Paris: A French airplane arrived in Colombia before dawn yesterday as part of a mission to help rebel hostage Ingrid Betancourt, who is believed to be gravely ill after more than six years in captivity, officials said.

Betancourt, a former Colombian presidential candidate who also has French citizenship, may be within hours of death if she does not get a blood transfusion, according to her son.

An official in French President Nicolas Sarkozy's office, speaking on condition of anonymity because of the sensitivity of the case, said an aircraft carrying French envoys had arrived in Colombia, without elaborating.

French officials have been tightlipped about the mission.

Military airport

France-Info radio said the aircraft carrying at least three envoys left on Wednesday from a military airport outside Paris. Officials said a doctor was one of the envoys.

"The first objective of this mission is to succeed in getting close to Ingrid and care for her," Betancourt's ex-husband, Fabrice Delloye, said on France's BFM-TV yesterday. "Then we hope the emissaries will be able to speak with the FARC and consider pulling Ingrid out of the jungle."

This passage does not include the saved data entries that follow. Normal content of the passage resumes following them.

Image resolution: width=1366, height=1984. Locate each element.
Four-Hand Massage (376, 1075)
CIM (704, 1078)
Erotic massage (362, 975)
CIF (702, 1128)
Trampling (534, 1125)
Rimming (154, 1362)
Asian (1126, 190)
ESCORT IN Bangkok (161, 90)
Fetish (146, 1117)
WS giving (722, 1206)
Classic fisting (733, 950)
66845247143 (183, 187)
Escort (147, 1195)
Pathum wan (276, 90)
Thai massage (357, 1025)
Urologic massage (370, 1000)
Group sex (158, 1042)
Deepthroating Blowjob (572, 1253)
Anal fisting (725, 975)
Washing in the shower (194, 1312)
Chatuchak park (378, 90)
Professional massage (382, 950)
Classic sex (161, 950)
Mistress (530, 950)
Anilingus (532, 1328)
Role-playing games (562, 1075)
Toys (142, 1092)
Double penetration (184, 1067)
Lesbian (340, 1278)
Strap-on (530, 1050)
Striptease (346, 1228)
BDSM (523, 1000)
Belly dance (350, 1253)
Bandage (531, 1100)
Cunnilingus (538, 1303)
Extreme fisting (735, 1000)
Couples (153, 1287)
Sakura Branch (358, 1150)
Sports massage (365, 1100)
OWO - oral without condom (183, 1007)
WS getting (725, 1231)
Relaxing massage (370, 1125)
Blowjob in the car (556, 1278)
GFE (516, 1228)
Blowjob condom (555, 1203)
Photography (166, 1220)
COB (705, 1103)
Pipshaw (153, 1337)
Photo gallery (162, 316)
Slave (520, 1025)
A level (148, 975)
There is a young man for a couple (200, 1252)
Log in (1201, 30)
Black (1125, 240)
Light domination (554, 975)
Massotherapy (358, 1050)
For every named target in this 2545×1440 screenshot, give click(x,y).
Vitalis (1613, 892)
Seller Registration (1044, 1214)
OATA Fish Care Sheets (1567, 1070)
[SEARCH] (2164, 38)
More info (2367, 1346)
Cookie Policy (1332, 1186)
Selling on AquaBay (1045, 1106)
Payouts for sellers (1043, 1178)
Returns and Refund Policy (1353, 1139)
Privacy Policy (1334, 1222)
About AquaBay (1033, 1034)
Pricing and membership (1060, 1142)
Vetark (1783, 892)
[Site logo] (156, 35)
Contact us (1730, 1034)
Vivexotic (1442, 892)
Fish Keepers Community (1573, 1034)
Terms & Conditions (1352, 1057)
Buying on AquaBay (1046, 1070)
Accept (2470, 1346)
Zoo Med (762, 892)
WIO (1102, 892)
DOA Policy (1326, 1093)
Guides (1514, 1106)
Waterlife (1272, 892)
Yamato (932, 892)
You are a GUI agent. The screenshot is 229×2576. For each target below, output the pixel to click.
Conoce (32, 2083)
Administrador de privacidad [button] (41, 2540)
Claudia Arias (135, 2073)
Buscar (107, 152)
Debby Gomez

French Foreign Ministry spokeswoman Pascale Andreani declined to provide details about the mission at a regular news briefing yesterday, saying: "Discretion is required in this type of case." Betancourt is among hundreds of hostages held by the Revolutionary Armed Forces of Colombia, or FARC, but her release has become a cause celebre in France.

Delloye said Betancourt is believed to be in the region around the southern Colombian city of San Jose de Guaviare or possibly in an adjacent area. Six other hostages were freed from the region earlier this year.

"A humanitarian mission of three facilitator countries, Spain, France and Switzerland, has started, in liaison with concerned authorities," Sarkozy's office said in a brief statement on Wednesday.

Betancourt was kidnapped by the FARC in 2002 while campaigning in rural Colombia.